St Anton is one of the oldest and finest resorts in the Alps, featuring a newly developed village centre.

One of the oldest ski centres in the world, St Anton lies in the Arlberg region at the western end of Austria, just before the Arlberg Pass, which has been an important European trade route for many centuries. A main East-West railway line has long given the resort excellent communications with most of Europe, but it used also to divide the resort in two, separating the village from its main ski area.

But thanks to a major redevelopment scheme, a new railway station was built on the edge of the town and in the process a huge area of land in the centre was freed up.

A new village centre was built directly on the edge of the slopes below Gampen and Galzig. The main feature of this development was the impressive Arlberg-well.com centre that features a large and funky indoor/outdoor swimming pool and an ice rink. The building can also serve as a conference centre for up to 3,000.

Otherwise, happily, a lot of empty ground was provided, giving a very spacious feel to the centre of St Anton. The old station building was sold to the Hotel Post, which is now running the old restaurant there. The new scheme did not quite create the ski-back-to-the door access to the village centre hotels that some of us had imagined, but most of them are an easy stroll of less than five minutes from the foot of the slopes.

Another crucial development has been the construction of a new cable car from the suburb of Nasserein to the top of Gampen. Previously Nasserein had always been regarded as a less desirable place to stay because of difficulties of getting quick access to the main ski area. But thanks to this new installation the chalets and hotels located in Nasserein are nowadays much more in demand. (Although the new lift does not make Nasserein any closer to the après-ski hotspots, the well-lit footpath, lined with wooden sculptures of famous ski racers, that runs along the route of the old railway line makes for an agreeable stroll to and from the village centre.)

But for all its recent modernisations, St Anton’s appeal as a ski resort is still largely based on its sense of history and its connections with the origins of the activity of skiing and snowboarding as we know them today. The Pastor at neighbouring Lech — also covered by the Arlberg lift pass — is recorded as visiting his parishioners on skis as early as 1895, so it can be seen that the region has a long skiing tradition. Hannes Schneider opened the Arlberg Ski School, which became a model for ski schools the world over, in St Anton in 1921. The early Arlberg skiers were responsible for developing a ski technique, named after their region, which was a standard to which skiers the world over aspired for almost half a century. It involved the skis being clamped tightly together in the parallel position and the upper body facing resolutely down the valley. Although the great French champion Emile Allais challenged the Austrian technique just before the war,  it was only recently as the 1960s that  French instructors really started to question the Arlberg orthodoxies.
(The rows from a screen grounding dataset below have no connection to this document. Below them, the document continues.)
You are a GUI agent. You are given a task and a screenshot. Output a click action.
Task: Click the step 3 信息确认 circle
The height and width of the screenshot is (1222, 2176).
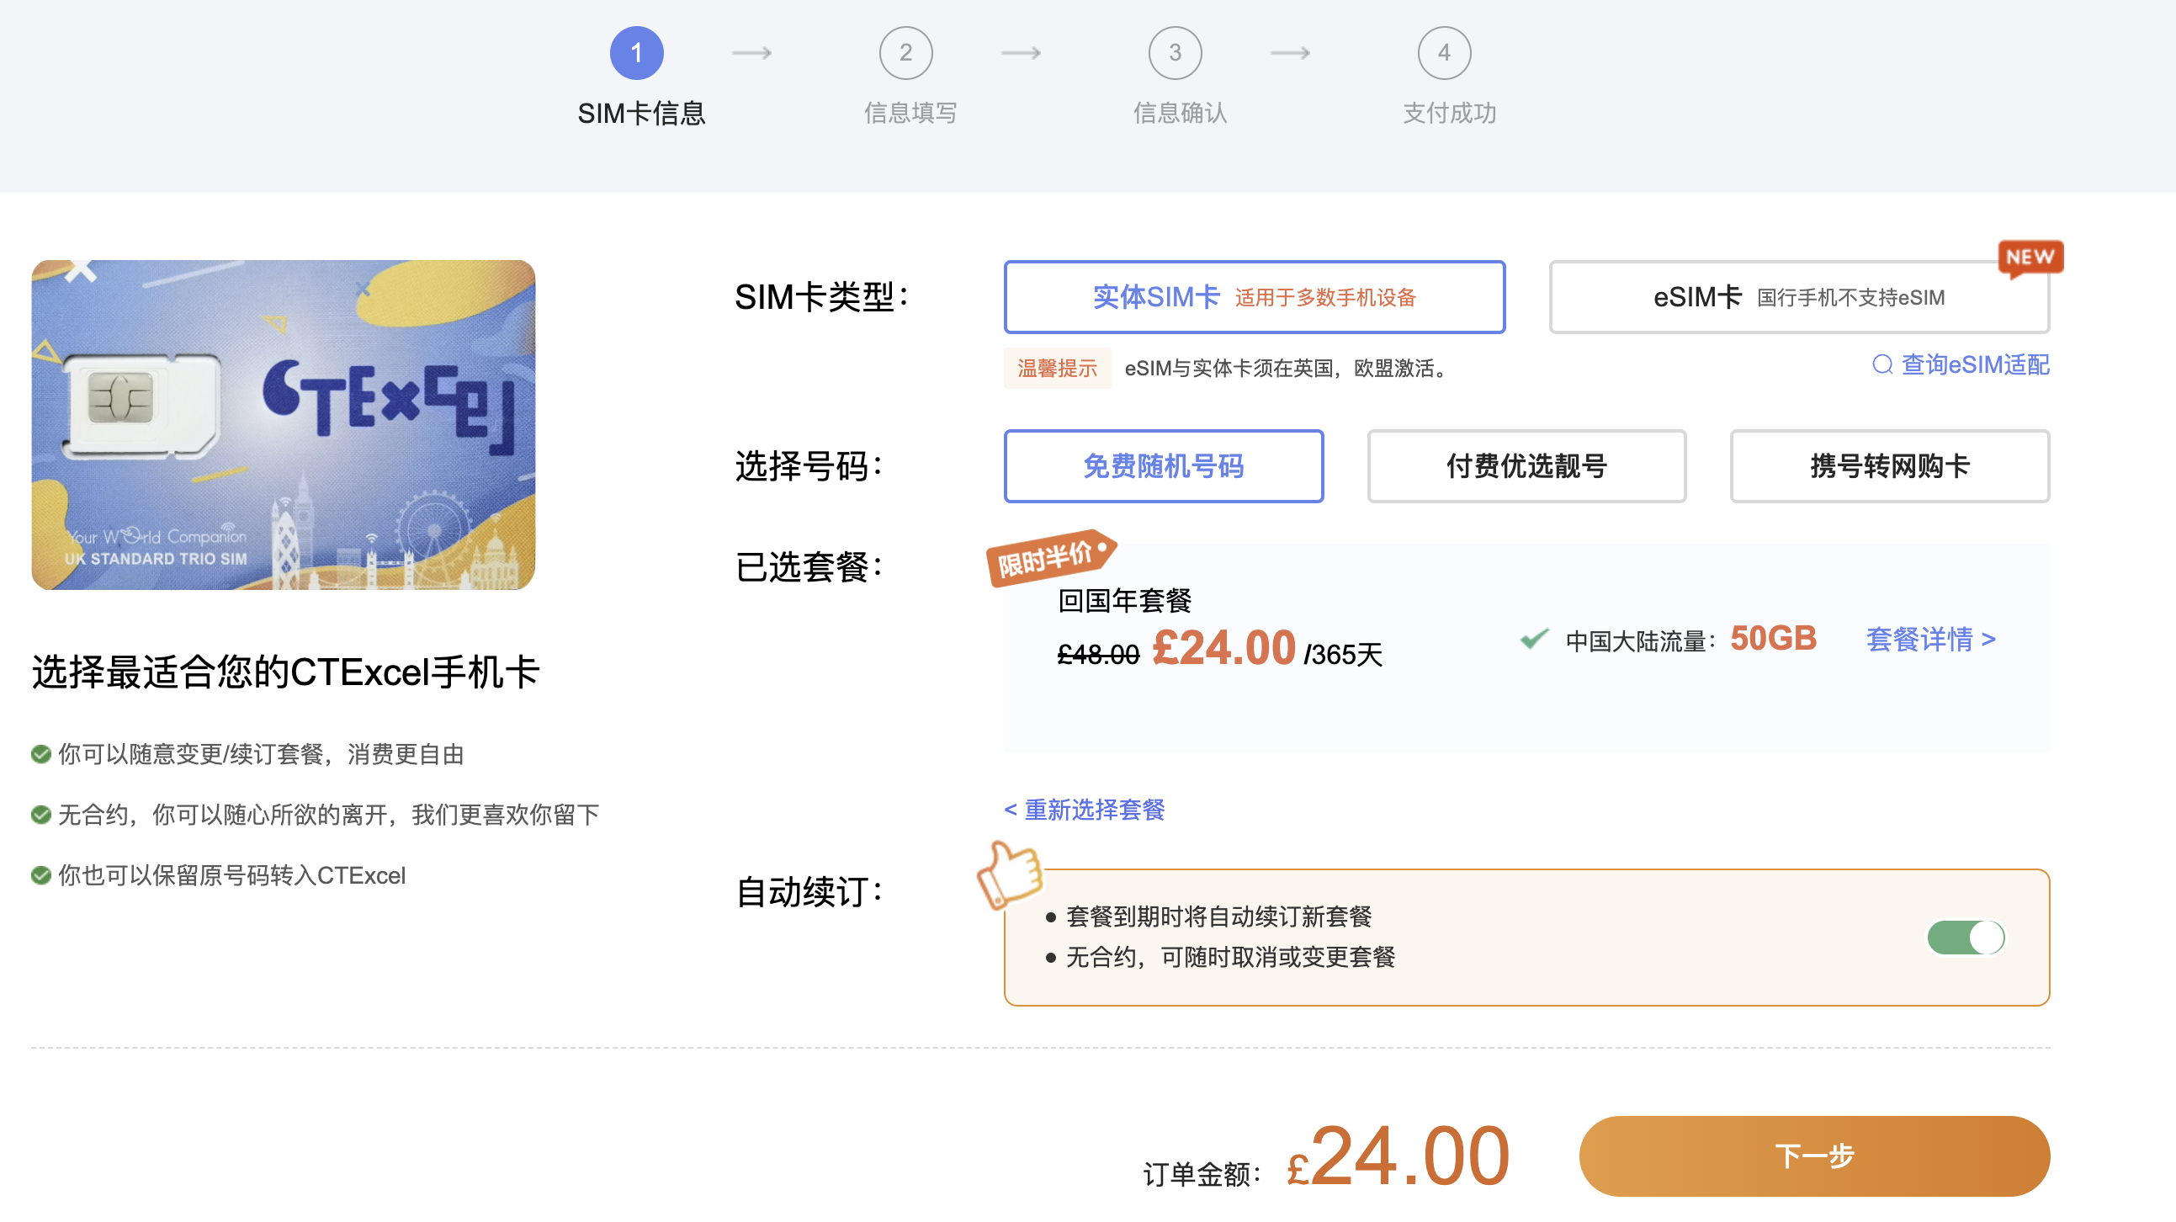pyautogui.click(x=1174, y=53)
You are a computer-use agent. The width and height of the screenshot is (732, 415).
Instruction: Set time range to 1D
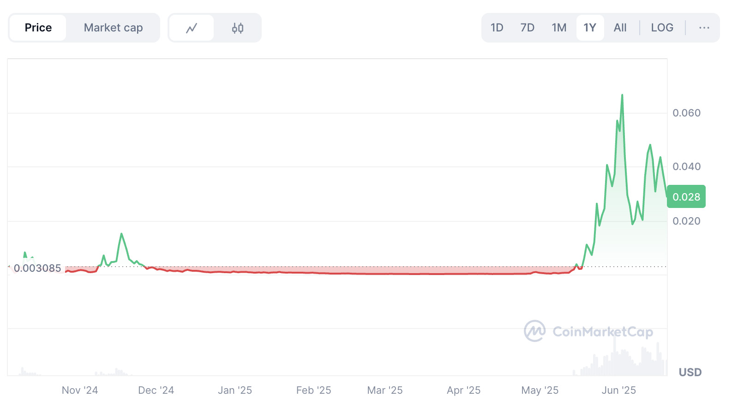497,28
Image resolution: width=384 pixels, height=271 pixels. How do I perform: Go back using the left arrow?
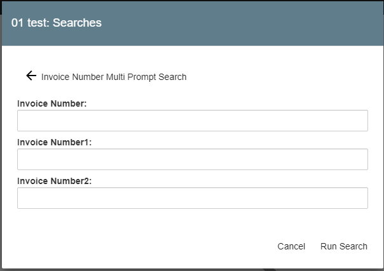tap(31, 76)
The British have a long association with St Anton dating right back to the early days of the Arlberg Ski School. British ski pioneers helped start the Kandahar downhill race here in 1928 and still today it remains one of the key fixtures on the World Cup circuit. This and many other interesting associations are commemorated in St Anton’s ski museum — one of the best of its kind in the Alps. It is well worth a visit on a snowy day, or you can look around it after having dinner in the excellent restaurant with which it shares its building. The museum was used as the façade for the main chalet in the 2011 film Chalet Girl.